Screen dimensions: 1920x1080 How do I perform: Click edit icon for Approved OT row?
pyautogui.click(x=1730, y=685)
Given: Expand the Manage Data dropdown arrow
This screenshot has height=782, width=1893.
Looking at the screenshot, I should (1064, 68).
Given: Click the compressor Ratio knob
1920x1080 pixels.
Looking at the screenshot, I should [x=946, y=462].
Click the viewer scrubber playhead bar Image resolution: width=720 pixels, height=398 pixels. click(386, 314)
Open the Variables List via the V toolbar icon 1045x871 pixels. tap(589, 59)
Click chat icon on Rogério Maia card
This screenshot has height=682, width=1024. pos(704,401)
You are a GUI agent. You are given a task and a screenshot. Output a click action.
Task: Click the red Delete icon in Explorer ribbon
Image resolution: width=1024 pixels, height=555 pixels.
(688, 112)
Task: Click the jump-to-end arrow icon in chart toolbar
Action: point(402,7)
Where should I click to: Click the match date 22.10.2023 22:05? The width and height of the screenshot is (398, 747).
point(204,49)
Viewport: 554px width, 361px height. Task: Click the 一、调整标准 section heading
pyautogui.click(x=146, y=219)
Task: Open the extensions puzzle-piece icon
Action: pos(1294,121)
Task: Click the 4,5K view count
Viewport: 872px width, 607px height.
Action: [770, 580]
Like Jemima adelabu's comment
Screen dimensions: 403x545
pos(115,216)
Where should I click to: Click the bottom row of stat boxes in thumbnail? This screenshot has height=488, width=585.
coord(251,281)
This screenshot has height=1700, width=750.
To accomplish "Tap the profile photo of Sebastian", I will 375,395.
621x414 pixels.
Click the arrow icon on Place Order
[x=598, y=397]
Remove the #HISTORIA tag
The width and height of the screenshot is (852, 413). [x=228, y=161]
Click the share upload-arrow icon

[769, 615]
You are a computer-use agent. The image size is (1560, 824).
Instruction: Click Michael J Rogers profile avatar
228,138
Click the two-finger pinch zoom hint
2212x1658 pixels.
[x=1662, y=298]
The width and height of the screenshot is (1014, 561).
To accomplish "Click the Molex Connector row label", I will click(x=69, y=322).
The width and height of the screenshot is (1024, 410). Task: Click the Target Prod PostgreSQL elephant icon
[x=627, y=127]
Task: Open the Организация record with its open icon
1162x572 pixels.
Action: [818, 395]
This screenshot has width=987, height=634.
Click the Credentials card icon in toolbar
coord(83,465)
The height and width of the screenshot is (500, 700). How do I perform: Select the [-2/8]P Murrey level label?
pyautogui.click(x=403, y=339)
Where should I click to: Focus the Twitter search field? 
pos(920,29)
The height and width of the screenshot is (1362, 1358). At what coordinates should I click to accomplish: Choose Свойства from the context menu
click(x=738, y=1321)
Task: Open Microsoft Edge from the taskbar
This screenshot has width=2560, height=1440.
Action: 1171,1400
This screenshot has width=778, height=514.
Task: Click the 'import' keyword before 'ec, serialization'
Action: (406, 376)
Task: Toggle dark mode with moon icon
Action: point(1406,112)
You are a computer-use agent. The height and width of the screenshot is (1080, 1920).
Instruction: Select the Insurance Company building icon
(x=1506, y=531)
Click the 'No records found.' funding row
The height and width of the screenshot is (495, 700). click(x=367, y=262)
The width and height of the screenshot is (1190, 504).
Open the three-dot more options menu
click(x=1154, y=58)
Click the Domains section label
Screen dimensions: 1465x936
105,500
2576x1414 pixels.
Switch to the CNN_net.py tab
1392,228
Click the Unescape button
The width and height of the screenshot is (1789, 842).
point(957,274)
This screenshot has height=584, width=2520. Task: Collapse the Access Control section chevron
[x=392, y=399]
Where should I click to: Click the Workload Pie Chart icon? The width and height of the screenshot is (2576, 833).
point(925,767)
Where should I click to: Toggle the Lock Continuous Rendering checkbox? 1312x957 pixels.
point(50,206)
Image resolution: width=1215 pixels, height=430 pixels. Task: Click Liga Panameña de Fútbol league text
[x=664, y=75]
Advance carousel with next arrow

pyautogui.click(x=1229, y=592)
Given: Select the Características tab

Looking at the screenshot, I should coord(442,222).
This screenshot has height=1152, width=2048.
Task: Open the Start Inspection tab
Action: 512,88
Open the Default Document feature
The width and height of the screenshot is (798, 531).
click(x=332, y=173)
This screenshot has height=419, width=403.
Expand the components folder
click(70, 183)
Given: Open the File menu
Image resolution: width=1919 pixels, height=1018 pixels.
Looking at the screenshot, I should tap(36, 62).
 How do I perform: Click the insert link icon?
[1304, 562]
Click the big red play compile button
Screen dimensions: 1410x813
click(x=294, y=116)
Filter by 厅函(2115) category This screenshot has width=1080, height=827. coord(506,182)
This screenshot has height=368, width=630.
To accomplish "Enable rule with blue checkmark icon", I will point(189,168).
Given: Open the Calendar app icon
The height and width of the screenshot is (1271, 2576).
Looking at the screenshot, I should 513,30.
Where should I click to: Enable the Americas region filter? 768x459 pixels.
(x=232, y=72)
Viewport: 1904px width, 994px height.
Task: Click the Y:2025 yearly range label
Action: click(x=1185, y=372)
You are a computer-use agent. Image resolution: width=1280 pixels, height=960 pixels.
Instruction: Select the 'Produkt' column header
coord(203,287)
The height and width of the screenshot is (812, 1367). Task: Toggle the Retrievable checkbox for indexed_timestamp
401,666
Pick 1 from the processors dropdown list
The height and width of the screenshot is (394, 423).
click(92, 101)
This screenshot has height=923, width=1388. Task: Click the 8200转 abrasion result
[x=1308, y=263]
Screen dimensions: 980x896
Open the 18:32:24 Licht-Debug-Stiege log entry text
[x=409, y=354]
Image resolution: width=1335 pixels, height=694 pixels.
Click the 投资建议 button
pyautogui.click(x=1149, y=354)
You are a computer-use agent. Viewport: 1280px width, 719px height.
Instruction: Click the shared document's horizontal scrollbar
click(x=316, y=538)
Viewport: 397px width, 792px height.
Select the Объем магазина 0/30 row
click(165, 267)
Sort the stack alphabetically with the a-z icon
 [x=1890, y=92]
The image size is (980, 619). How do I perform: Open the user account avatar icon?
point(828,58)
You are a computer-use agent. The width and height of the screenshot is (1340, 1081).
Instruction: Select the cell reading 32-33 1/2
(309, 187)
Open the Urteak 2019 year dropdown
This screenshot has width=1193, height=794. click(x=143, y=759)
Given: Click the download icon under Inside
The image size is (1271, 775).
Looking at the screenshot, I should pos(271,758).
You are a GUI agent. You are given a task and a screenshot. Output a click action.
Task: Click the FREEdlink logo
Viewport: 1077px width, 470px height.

# What you should do:
Reproduce verbatim the records from the line containing "Open the Variables" through the line containing "The width and height of the screenshot is (852, 413).", with both of those lines included.

# Result:
Open the Variables List via the V toolbar icon 1045x871 pixels. tap(589, 59)
Click chat icon on Rogério Maia card
This screenshot has height=682, width=1024. pos(704,401)
You are a GUI agent. You are given a task and a screenshot. Output a click action.
Task: Click the red Delete icon in Explorer ribbon
Image resolution: width=1024 pixels, height=555 pixels.
(688, 112)
Task: Click the jump-to-end arrow icon in chart toolbar
Action: point(402,7)
Where should I click to: Click the match date 22.10.2023 22:05? The width and height of the screenshot is (398, 747).
point(204,49)
Viewport: 554px width, 361px height. Task: Click the 一、调整标准 section heading
pyautogui.click(x=146, y=219)
Task: Open the extensions puzzle-piece icon
Action: pos(1294,121)
Task: Click the 4,5K view count
Viewport: 872px width, 607px height.
Action: [770, 580]
Like Jemima adelabu's comment
Screen dimensions: 403x545
pos(115,216)
Where should I click to: Click the bottom row of stat boxes in thumbnail? This screenshot has height=488, width=585.
coord(251,281)
This screenshot has height=1700, width=750.
To accomplish "Tap the profile photo of Sebastian", I will 375,395.
621x414 pixels.
Click the arrow icon on Place Order
[x=598, y=397]
Remove the #HISTORIA tag
The width and height of the screenshot is (852, 413). [x=228, y=161]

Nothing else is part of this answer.